(Data entries)
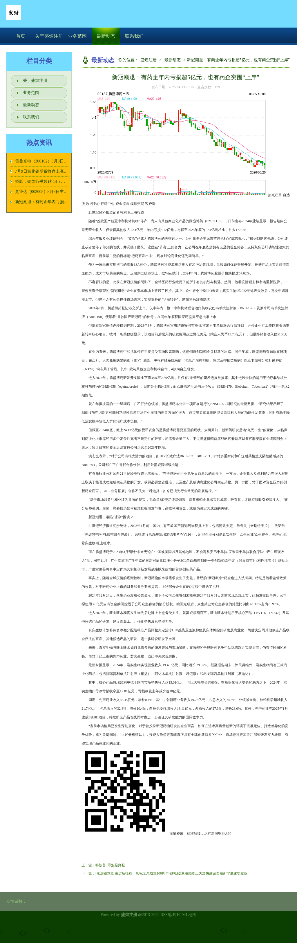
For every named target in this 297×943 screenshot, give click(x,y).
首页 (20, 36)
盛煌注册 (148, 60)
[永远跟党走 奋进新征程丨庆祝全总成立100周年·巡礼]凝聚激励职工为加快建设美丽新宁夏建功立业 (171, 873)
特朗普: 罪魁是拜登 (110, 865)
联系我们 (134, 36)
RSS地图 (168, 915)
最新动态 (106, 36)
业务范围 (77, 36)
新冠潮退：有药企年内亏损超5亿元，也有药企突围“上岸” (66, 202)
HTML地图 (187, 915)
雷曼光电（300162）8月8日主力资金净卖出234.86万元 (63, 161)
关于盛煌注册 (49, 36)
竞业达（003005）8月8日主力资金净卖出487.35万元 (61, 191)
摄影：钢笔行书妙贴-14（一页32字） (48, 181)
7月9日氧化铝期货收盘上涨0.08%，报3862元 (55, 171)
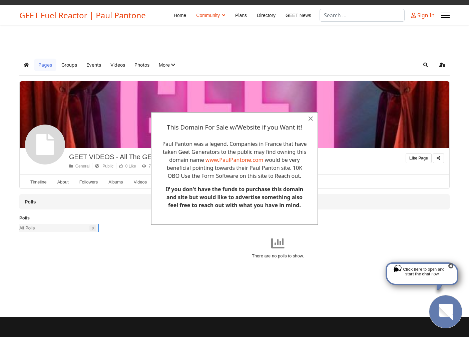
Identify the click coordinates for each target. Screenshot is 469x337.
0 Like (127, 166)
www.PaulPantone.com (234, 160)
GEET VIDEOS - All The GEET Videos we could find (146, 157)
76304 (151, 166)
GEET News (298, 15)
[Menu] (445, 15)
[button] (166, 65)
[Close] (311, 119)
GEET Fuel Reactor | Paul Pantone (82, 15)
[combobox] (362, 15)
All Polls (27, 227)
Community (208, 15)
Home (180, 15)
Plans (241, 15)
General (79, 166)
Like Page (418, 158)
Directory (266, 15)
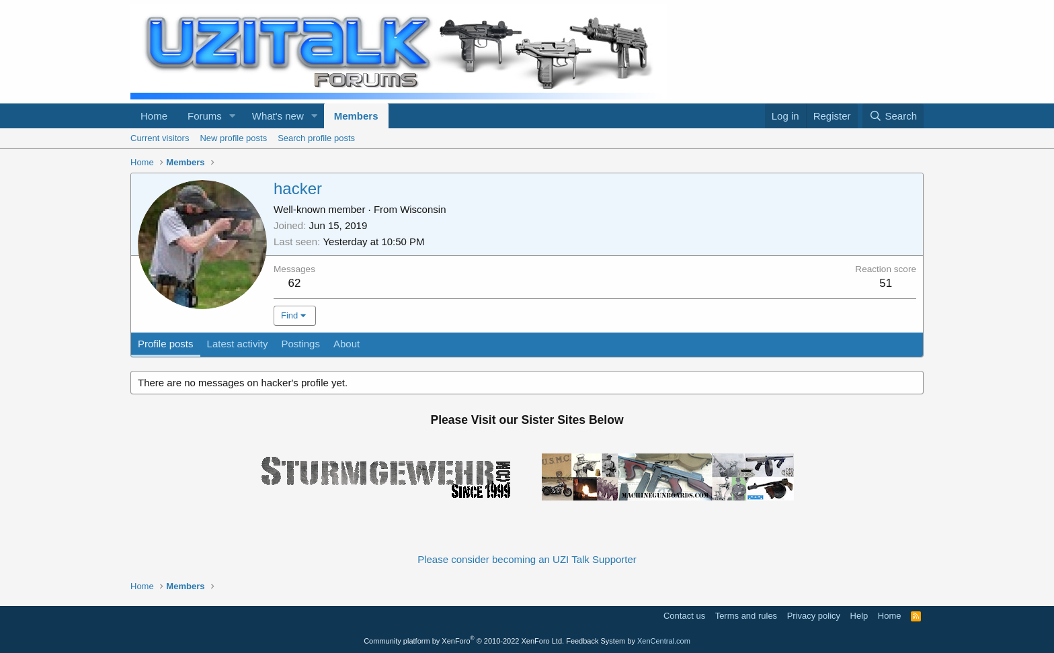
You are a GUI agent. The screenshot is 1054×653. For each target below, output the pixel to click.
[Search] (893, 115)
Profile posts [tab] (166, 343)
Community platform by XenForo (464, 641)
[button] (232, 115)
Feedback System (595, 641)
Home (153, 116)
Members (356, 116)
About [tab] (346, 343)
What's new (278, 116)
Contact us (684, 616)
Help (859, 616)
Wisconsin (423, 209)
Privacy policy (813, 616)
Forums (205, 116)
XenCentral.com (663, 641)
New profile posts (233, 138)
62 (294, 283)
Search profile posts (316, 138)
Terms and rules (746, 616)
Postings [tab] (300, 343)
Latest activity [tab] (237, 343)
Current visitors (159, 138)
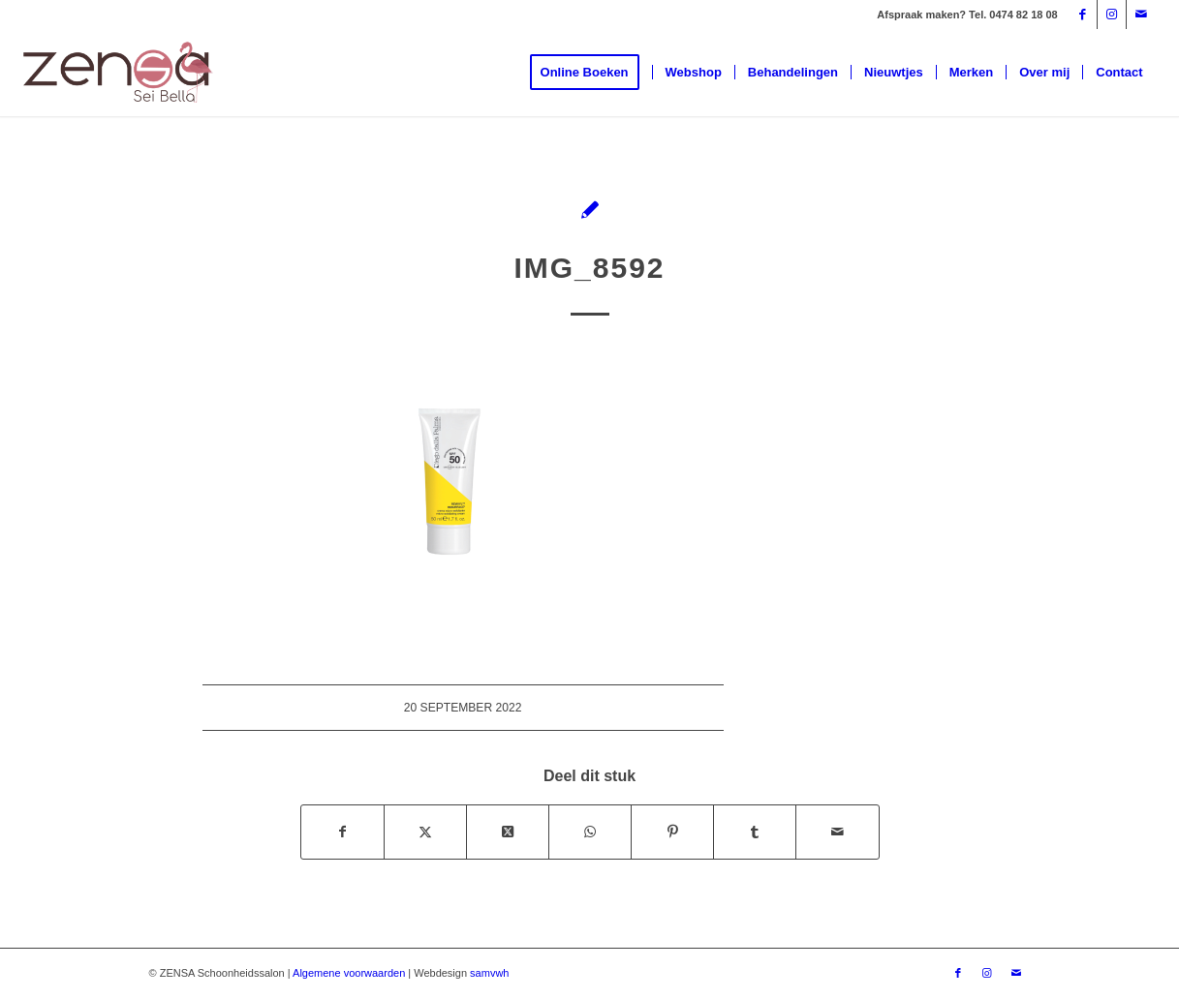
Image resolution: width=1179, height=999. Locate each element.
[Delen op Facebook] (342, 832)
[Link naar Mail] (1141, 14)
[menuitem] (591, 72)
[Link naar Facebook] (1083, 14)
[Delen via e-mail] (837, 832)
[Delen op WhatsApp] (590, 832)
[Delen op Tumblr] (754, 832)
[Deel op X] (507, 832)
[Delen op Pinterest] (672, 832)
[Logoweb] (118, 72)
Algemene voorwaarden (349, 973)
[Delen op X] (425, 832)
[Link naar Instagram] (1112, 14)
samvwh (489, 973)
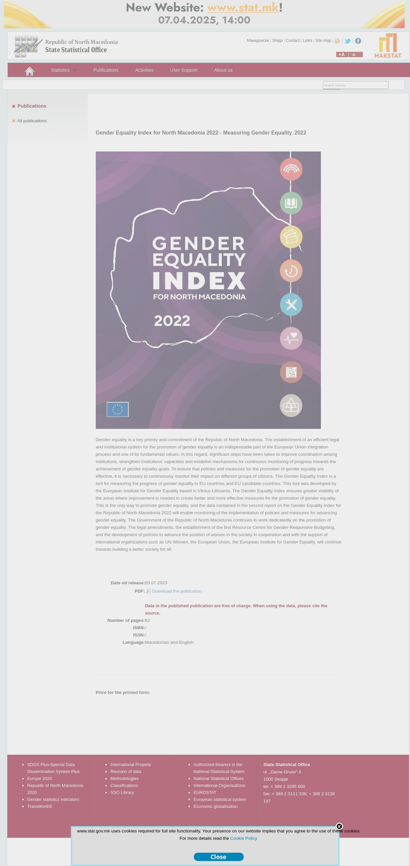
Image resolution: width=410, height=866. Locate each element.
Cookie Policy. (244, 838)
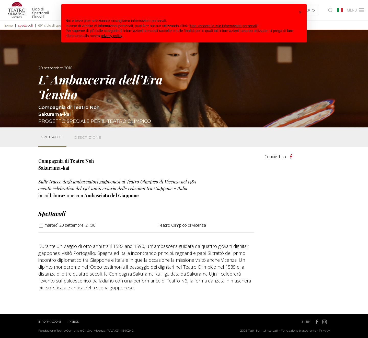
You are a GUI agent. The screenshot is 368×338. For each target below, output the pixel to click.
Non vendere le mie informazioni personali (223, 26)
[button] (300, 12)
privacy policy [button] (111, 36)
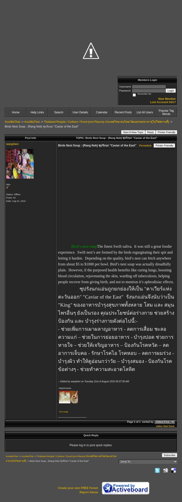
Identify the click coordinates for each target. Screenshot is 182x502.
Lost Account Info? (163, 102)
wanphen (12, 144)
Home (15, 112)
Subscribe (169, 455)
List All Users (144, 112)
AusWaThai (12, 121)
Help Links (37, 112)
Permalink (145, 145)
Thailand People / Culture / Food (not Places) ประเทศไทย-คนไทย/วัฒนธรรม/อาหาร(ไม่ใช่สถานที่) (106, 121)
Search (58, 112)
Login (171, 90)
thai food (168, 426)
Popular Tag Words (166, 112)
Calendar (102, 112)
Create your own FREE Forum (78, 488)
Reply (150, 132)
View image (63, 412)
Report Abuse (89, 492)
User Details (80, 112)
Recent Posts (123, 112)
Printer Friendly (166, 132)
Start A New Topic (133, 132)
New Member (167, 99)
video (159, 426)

...

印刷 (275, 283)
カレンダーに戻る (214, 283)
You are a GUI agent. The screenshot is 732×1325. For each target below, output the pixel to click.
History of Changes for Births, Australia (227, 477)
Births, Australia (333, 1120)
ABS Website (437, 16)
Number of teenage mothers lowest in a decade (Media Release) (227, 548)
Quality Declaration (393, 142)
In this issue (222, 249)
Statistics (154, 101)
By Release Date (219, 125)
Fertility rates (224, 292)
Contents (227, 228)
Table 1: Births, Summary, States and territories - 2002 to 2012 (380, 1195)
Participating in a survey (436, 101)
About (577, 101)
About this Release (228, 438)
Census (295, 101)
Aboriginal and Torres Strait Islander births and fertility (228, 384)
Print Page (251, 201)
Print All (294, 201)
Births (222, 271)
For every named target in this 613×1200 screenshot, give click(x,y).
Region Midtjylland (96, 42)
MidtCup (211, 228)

▶ Written task: Please show every line in the entries above that contains the string "button", treating uppercase and lowercase as different.

▶ Full solution:
[button] (166, 65)
[button] (232, 115)
[button] (300, 12)
privacy policy [button] (111, 36)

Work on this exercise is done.